** BEGIN **

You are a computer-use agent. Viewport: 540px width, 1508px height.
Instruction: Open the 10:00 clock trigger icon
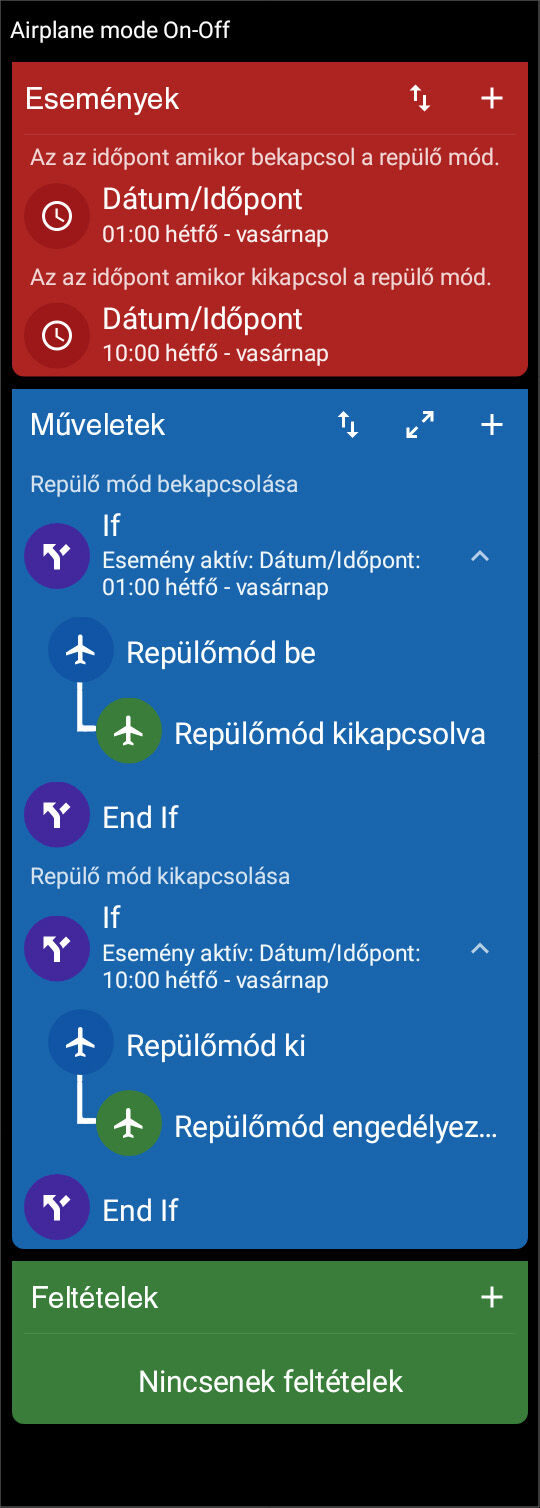click(56, 335)
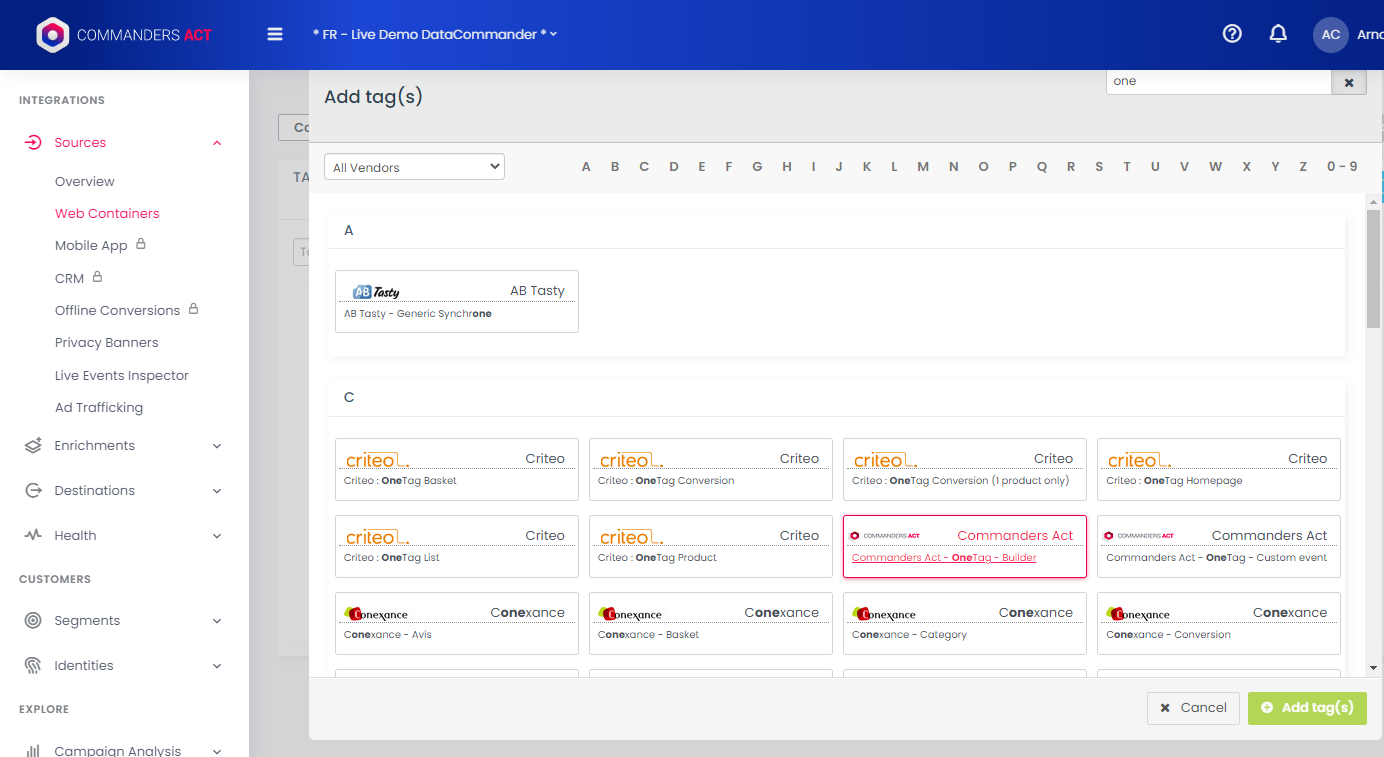Image resolution: width=1384 pixels, height=757 pixels.
Task: Open the help question mark icon
Action: pos(1232,34)
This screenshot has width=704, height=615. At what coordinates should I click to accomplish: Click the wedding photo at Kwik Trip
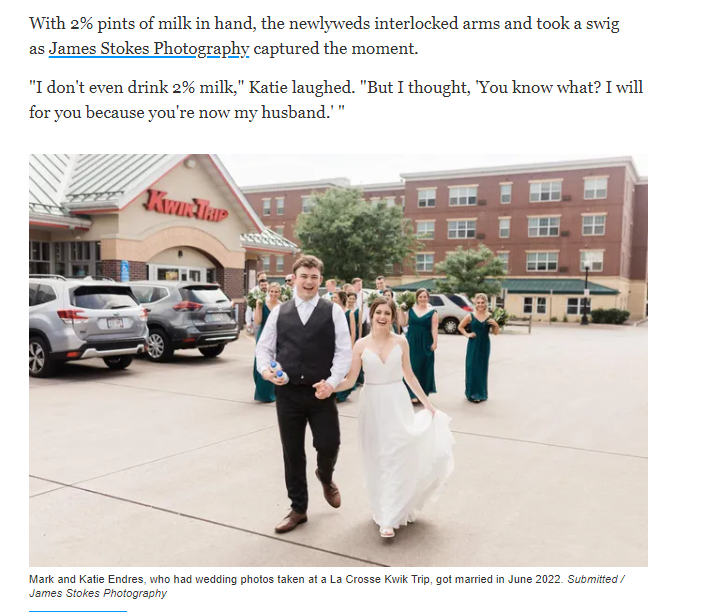(x=338, y=360)
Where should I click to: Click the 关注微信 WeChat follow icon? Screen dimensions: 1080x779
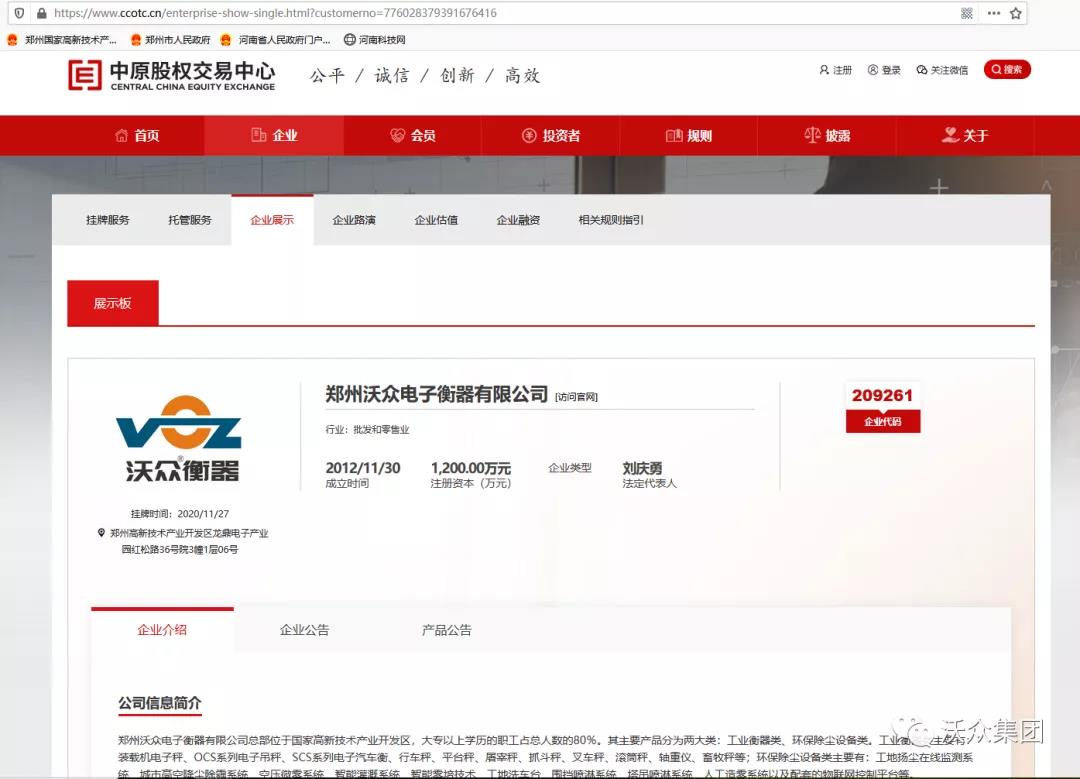(942, 70)
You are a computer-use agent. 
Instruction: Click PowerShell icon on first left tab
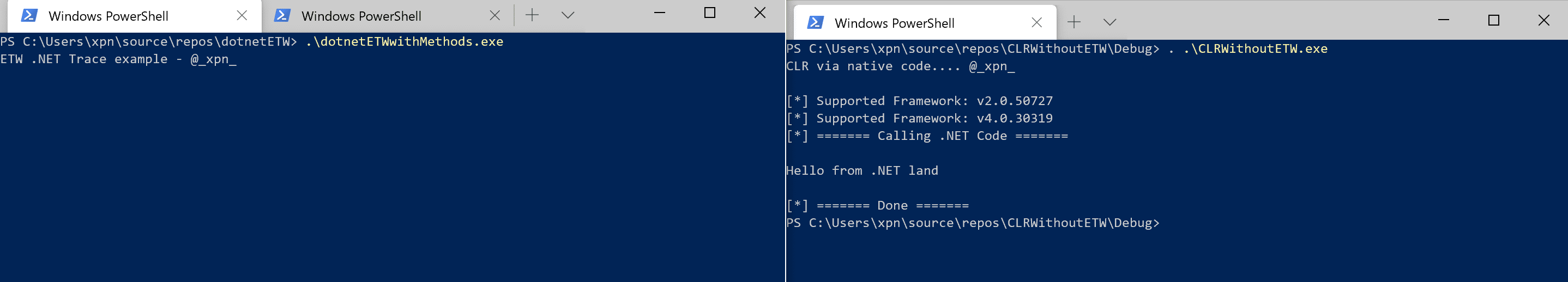tap(29, 16)
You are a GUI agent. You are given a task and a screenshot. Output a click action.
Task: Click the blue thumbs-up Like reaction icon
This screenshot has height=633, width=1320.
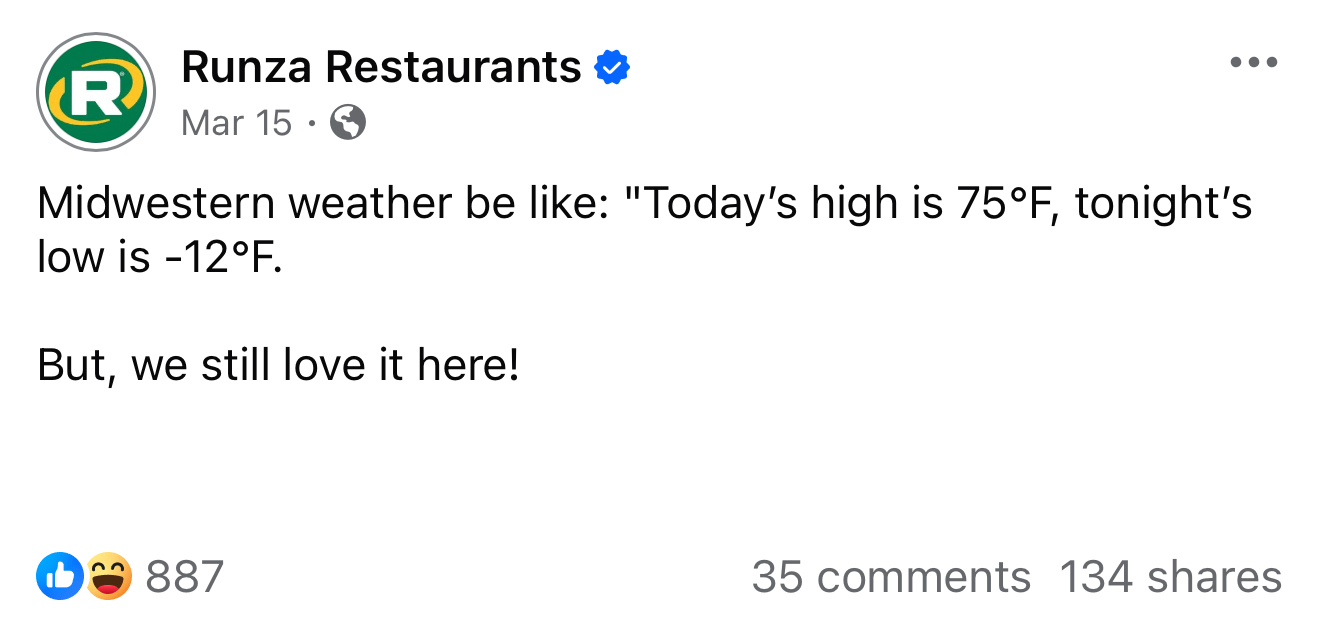(x=59, y=577)
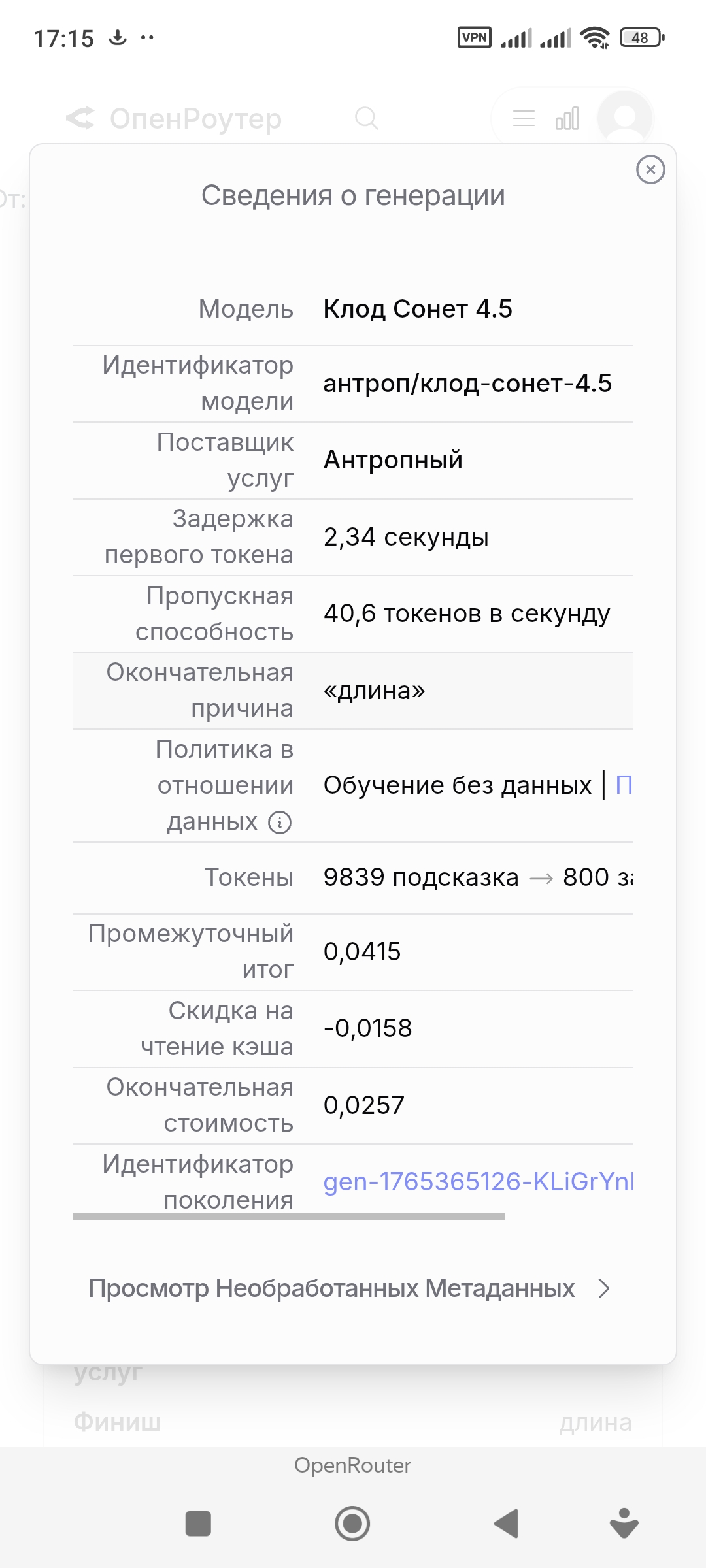Close the generation details dialog
The width and height of the screenshot is (706, 1568).
click(650, 170)
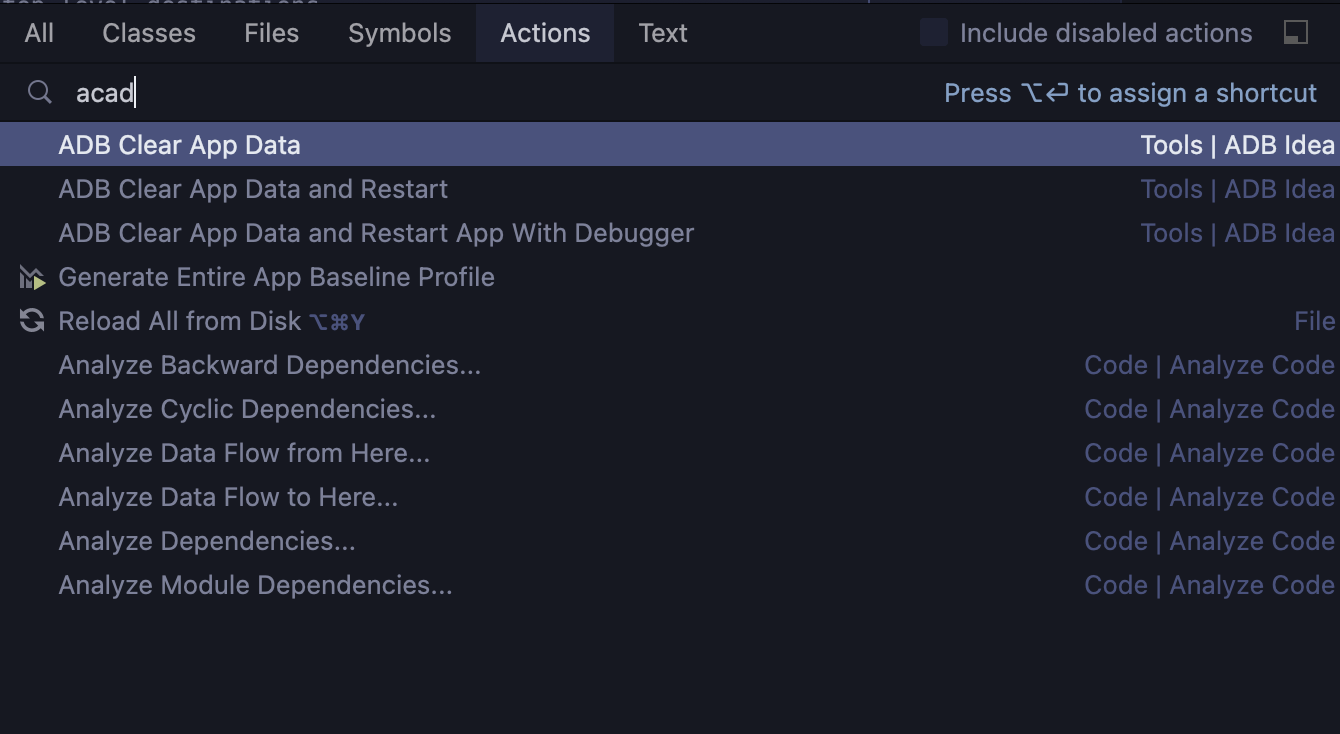1340x734 pixels.
Task: Select Analyze Data Flow from Here
Action: pyautogui.click(x=244, y=452)

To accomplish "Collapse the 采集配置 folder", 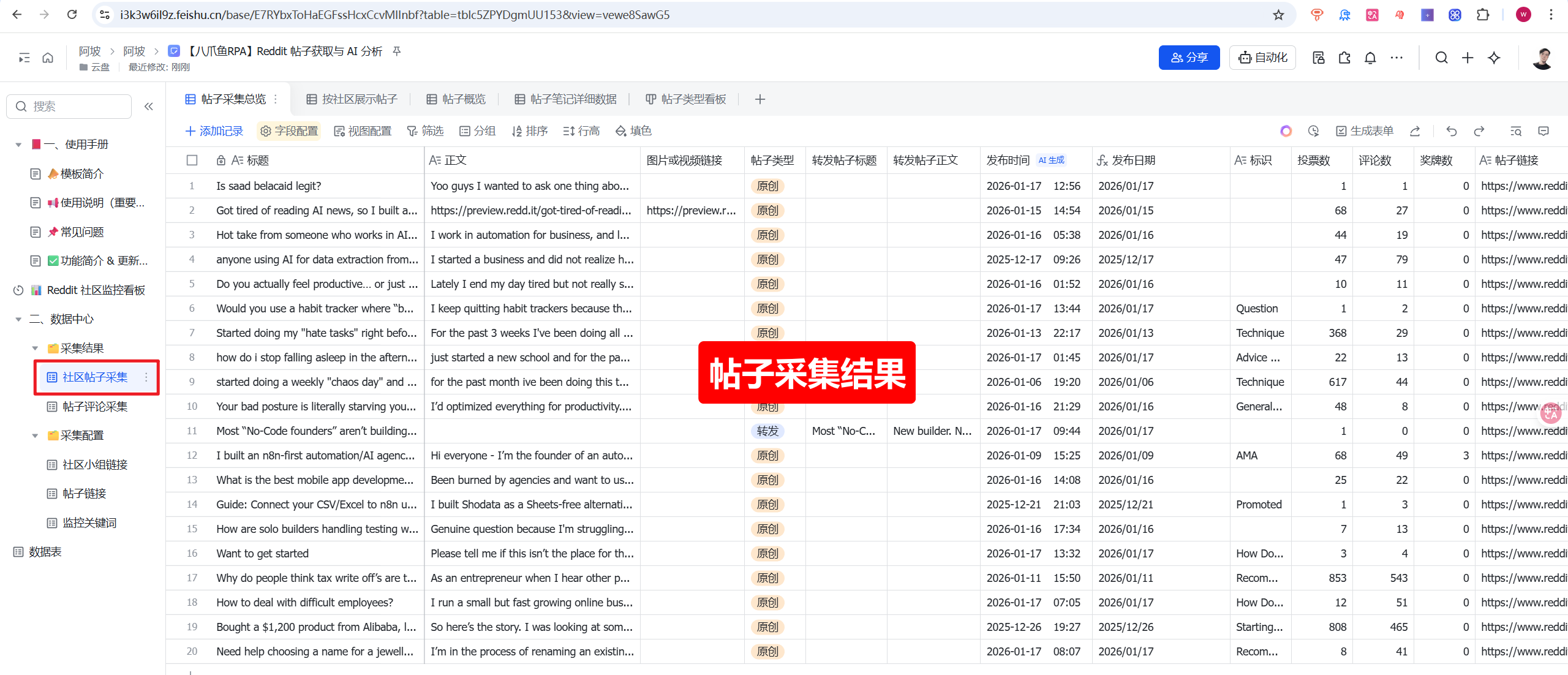I will [x=35, y=436].
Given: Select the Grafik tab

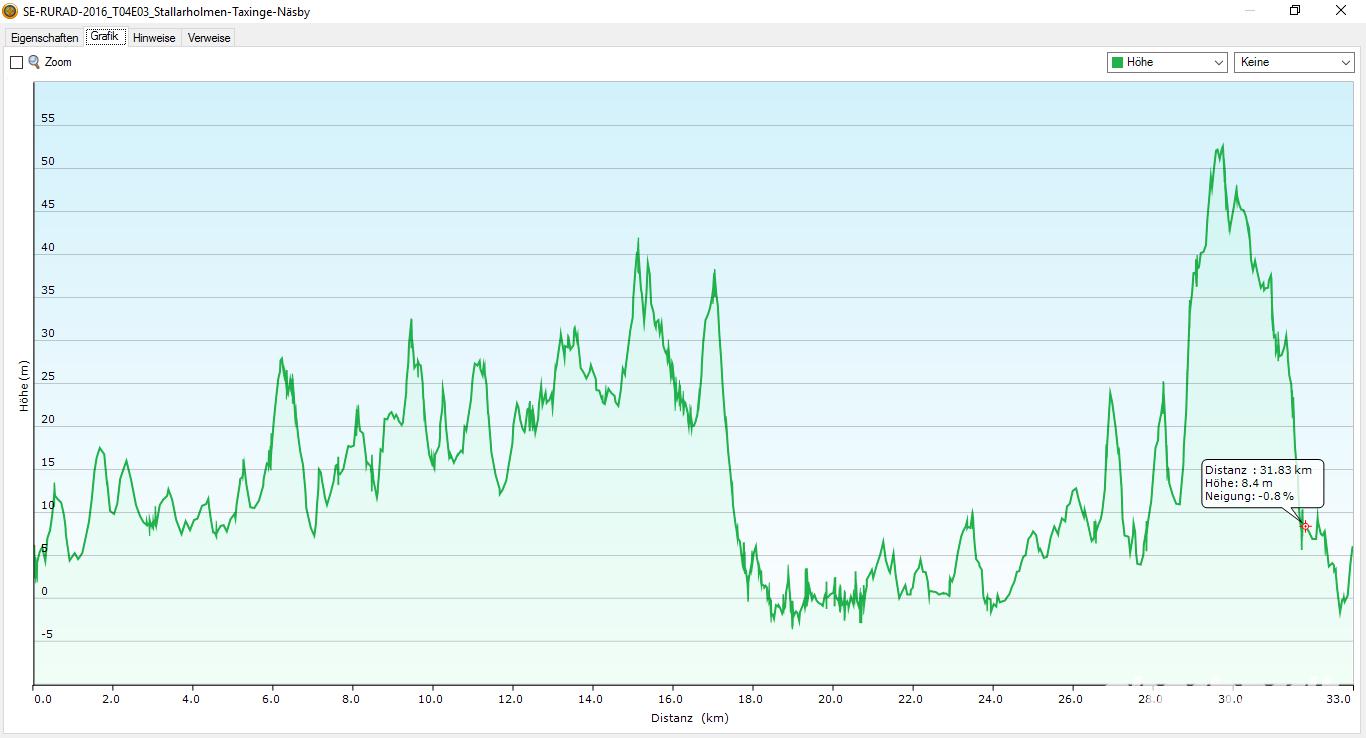Looking at the screenshot, I should pyautogui.click(x=104, y=37).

** END **

Retype the records from the start through the line containing "Action: pos(1232,34)", including that line, and leave out the pictures.

• In response
You are a computer-use agent. Viewport: 540px width, 1508px height.
Instruction: Open the 10:00 clock trigger icon
click(56, 335)
Image resolution: width=1384 pixels, height=757 pixels.
Task: Open the help question mark icon
Action: pos(1232,34)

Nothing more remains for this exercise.